Today I Ran (tir) is a minimalist tool to analyse one's running performance. If you stay away from fancy fitness watches or tracking apps for your smartphone and all you do is
- measure your time
- measure the distance (the respective feature on Google Maps works quite well)
when you go for a run, then Today I Ran might be what you need.
Currently, Today I Ran has three features:
- calculate your average velocity
- estimate the time you would need for certain other distances (given your average velocity)
- compare your average velocity with that of other performances
The command line tool is very simple to use:
$ tir 14.3km 1h12min4s
Today, you ran 14.3 km in 1 h 12 min 4 s.
Your average velocity was 11.906 km/h.
To get an extended output, use the -v
or --verbose
flag:
$ tir -v 14.3km 1h12min4s
Today, you ran 14.3 km in 1 h 12 min 4 s.
Your average velocity was 11.906 km/h.
This is how long you would have needed for other distances:
100 m 30 s
1 km 5 min 2 s
5 km 25 min 11 s
10 km 50 min 23 s
half marathon 1 h 46 min 19 s
marathon 3 h 32 min 38 s
Your average velocity compared to those of other performances:
2.313 times Ashprihanal Aalto's 3100 mi (longest ultra marathon) WR
0.844 times Yohann Diniz' 50 km race walk WR
0.563 times Eliud Kipchoge's inofficial marathon WR
0.522 times Kenenisa Bekele's 10000 m WR
0.317 times Usain Bolt's 100 m WR
0.197 times Cheetah Sarah's 100 m animal WR
The time parameter must be of the form <x> h <y> min <z> s
where the spaces can be omitted (use " "
in the terminal if you want to use spaces here!) and each part (hours, minutes and seconds) can be omitted as well.
z
(the seconds) may contain a decimal fraction (so 12min4.32s
is a valid input).
The distance parameter accepts a quantity with on of the following units: meter, kilometer, yard, foot, mile.
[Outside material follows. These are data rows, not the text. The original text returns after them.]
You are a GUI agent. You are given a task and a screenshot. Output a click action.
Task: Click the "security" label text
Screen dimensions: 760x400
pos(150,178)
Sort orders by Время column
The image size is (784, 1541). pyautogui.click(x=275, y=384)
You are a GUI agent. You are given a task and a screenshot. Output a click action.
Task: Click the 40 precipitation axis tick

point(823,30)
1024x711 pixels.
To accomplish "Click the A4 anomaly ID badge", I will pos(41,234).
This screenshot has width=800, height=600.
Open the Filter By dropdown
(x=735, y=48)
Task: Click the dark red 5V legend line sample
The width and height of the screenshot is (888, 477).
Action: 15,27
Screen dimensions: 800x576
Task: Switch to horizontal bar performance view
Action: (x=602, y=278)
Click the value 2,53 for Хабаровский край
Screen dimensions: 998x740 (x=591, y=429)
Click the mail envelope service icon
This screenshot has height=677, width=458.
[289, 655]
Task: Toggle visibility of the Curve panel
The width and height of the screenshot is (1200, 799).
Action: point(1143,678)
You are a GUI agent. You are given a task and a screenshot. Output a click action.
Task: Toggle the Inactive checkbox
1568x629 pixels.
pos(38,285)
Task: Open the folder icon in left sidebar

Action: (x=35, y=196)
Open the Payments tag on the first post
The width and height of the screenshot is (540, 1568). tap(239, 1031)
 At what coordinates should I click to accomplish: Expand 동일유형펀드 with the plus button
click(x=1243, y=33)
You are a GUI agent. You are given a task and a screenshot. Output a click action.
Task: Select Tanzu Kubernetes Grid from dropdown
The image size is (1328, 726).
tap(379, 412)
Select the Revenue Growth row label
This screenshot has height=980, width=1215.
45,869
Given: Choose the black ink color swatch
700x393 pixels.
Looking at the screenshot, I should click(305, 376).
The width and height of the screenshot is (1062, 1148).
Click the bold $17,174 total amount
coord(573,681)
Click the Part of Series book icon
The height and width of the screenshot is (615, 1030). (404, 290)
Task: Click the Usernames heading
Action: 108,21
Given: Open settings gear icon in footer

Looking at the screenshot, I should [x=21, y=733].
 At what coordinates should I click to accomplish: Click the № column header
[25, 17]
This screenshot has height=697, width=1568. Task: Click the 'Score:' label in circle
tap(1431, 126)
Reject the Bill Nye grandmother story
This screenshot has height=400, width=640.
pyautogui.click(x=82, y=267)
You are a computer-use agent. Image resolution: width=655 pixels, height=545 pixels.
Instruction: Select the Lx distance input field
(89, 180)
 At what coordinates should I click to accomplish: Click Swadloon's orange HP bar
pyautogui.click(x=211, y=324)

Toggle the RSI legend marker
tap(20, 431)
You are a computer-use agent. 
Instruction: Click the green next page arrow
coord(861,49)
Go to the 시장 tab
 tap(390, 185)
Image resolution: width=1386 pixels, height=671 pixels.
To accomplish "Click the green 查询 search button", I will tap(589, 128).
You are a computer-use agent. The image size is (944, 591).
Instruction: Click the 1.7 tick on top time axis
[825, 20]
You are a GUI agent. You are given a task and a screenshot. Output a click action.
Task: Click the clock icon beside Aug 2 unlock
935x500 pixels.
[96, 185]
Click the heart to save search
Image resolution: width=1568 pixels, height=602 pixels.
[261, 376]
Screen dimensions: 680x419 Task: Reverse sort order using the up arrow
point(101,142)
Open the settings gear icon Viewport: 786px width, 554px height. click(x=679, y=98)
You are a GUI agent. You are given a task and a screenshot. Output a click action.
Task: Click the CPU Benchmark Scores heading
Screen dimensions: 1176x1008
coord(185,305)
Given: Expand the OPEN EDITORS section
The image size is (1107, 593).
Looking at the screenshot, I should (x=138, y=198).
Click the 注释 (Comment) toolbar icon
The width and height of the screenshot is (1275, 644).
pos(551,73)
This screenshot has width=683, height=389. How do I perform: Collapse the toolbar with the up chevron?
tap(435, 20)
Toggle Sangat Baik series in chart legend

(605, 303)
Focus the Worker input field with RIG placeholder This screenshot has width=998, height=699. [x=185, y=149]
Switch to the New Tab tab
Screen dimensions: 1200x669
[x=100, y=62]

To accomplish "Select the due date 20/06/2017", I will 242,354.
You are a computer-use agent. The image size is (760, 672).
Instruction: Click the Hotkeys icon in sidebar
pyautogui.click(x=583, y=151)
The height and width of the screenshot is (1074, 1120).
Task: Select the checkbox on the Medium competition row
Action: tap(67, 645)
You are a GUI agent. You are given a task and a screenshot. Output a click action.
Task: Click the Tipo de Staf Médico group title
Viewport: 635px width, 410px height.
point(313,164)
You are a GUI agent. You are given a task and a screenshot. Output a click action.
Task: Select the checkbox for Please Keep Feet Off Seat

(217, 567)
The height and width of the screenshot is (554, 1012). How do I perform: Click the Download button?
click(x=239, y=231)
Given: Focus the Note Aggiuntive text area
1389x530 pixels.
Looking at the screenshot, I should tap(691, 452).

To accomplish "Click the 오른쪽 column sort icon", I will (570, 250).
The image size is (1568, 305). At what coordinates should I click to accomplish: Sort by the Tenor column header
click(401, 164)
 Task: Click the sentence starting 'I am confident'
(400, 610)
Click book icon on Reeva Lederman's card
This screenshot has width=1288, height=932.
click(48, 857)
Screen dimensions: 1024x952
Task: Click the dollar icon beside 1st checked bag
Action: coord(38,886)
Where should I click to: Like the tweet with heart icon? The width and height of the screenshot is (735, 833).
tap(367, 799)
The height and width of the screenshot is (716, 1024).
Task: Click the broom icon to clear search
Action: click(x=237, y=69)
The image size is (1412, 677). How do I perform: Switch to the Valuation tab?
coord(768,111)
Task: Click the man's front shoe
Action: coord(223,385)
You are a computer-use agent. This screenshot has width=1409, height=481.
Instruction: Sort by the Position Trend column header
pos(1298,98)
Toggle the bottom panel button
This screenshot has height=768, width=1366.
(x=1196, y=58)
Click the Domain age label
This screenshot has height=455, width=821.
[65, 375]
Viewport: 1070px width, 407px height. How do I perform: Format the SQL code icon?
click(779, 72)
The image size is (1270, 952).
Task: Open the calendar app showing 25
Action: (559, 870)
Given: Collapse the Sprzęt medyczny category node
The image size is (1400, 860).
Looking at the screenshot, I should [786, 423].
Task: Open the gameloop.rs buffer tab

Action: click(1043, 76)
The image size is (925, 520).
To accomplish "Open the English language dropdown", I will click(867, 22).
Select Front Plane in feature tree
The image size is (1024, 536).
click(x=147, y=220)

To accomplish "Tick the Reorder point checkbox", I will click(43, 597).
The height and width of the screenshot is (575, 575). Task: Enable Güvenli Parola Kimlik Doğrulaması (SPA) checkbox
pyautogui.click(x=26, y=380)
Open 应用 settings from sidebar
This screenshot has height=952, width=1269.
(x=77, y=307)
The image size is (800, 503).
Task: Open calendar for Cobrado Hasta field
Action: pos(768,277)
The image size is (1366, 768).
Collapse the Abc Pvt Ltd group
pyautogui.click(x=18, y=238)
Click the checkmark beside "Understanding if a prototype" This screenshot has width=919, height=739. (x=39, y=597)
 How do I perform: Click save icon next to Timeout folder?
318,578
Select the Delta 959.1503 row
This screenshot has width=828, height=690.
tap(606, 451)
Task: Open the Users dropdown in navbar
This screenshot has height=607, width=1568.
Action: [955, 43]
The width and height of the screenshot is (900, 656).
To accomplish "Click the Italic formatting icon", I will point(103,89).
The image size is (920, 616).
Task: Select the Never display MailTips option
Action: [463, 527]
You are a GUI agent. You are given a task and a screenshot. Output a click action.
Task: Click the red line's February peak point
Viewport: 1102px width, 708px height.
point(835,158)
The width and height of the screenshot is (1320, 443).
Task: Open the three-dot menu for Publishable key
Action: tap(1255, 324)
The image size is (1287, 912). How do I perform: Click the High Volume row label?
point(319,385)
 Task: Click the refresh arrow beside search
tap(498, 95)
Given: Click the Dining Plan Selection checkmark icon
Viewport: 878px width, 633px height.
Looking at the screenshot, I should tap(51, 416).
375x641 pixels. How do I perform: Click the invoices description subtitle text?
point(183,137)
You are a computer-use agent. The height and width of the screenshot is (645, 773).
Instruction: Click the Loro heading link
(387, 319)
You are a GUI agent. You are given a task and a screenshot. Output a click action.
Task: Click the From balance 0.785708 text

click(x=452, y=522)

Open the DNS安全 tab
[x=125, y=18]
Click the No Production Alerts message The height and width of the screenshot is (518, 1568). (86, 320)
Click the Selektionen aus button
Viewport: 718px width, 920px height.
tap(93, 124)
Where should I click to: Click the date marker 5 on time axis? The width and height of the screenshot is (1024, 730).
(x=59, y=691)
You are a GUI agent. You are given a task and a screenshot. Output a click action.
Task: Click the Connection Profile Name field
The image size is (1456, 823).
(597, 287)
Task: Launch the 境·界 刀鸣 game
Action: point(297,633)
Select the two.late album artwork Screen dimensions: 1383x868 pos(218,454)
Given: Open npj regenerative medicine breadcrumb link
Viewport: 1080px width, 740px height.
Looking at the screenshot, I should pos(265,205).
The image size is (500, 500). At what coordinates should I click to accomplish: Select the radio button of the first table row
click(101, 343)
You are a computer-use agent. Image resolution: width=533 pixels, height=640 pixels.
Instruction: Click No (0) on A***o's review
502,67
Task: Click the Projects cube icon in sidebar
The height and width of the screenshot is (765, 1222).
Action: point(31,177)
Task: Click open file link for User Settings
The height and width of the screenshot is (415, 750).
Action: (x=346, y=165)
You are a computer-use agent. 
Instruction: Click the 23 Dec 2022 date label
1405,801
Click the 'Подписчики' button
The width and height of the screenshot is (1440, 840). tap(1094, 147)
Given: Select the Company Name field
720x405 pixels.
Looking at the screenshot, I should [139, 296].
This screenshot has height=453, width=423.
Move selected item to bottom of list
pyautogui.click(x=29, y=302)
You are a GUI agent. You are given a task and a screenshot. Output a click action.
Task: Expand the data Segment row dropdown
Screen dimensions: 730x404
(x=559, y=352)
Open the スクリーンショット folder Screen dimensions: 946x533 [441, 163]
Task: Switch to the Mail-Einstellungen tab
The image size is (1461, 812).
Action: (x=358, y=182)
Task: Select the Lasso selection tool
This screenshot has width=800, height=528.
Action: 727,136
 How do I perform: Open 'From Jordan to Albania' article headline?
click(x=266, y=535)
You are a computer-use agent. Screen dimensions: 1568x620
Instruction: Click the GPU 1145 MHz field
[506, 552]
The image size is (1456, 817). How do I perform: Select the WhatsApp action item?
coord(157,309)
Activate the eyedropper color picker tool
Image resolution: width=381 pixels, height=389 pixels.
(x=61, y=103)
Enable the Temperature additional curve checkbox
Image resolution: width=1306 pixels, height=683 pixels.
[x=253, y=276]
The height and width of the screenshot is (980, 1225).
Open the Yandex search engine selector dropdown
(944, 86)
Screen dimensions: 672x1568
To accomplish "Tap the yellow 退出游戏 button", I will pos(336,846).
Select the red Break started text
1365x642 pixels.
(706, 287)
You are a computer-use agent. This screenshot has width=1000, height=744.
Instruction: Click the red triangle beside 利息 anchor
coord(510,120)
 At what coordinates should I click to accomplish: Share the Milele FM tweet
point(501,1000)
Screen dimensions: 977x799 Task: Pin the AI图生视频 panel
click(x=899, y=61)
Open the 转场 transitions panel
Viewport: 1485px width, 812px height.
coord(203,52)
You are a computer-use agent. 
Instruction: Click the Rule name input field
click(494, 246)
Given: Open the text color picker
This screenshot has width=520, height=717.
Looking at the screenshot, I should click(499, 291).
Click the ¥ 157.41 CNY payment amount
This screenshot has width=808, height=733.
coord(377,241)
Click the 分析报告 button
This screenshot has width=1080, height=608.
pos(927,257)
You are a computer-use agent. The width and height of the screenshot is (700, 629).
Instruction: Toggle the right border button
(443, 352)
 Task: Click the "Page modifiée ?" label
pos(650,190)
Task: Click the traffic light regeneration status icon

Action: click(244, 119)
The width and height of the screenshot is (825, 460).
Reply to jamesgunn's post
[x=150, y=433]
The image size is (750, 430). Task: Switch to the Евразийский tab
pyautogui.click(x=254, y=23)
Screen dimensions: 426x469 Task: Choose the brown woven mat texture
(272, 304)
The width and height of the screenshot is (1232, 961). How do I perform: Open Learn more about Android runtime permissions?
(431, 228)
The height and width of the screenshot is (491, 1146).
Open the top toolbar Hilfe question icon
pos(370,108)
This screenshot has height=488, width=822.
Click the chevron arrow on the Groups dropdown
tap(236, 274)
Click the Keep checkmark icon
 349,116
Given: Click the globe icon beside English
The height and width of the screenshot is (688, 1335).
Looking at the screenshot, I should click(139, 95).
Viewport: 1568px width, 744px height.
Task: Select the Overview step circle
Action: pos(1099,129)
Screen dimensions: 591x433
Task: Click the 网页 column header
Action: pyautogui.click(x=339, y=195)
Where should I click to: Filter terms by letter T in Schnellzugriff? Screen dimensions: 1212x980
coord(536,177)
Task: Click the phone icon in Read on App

All output uses kilometer (and kilometer per hour) per default.
To switch to using miles, use the flag -m
or --miles
.
Again, you are allowed to write 13 km
instead of 13km
but remember using " "
then.
Note that this tool is written in Rust so you need to have a Rust development environment installed.
Clone this repository and run cargo build --release
inside the tir
folder.
The non-trivial parts of this tool are the parsing of the command line arguments which was done using Structopt and the handling of different units which was actually quite comfortable with uom. For displaying data in a tabular layout prettytable-rs was used.